El coronel no dejaba nada. La venta de los muebles apenas si llegó para pagar el entierro. La criada encontró un trozo de papel y se lo dio a Marius. Ponía en él, de puño y letra del coronel, lo siguiente:
« El emperador me hizo barón en el campo de batalla de Waterloo. Puesto que la Restauración no me reconoce ese título, que pagué con mi sangre, mi hijo debe tomarlo y llevarlo. Ni que decir tiene que será digno de él».
Por la parte de atrás, el coronel había añadido:
«En esa misma batalla de Waterloo un sargento me salvó la vida. Ese hombre se llamaba Thénardier. En estos últimos tiempos, creo que tenía una posada pequeña en los alrededores de París, en Chelles o en Montfermeil. Si mi hijo se encuentra con él, que le haga a Thénardier todo el bien que esté en su mano».
No por devoción por su padre, sino por ese respeto inconcreto a la muerte que es siempre tan imperioso en el corazón del hombre, Marius cogió el papel y se lo guardó.
No quedó nada del coronel. El señor Gillenormand mandó vender a un trapero la espada y el uniforme. Los vecinos arrasaron el jardín y arramblaron con las flores exóticas. Las demás plantas se volvieron zarzas y matojos.

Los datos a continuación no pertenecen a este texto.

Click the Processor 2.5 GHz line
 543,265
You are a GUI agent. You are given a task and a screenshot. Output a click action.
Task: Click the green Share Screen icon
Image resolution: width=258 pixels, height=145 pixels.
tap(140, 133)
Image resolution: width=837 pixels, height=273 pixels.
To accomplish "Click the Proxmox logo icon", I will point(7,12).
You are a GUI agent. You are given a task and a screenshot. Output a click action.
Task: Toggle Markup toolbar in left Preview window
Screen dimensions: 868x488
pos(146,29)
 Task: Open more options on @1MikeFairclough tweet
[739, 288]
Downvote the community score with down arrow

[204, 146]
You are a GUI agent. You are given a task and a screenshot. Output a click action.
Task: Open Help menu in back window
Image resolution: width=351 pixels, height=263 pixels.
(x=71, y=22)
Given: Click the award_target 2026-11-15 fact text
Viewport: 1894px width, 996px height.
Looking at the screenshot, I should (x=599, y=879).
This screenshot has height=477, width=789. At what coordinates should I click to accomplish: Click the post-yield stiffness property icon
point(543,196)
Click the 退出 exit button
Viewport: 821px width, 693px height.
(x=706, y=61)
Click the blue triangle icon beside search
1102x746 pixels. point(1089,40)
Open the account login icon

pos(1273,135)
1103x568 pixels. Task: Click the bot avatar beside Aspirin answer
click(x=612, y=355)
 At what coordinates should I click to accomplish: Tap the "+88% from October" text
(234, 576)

Marius sólo estuvo cuarenta y ocho horas en Vernon. Después del entierro volvió a París y a sus estudios de derecho, sin volver a acordarse de su padre, como si nunca hubiera existido. Bastaron dos días para enterrar al coronel y tres para olvidarlo.
Marius llevaba un crespón en el sombrero. Y nada más.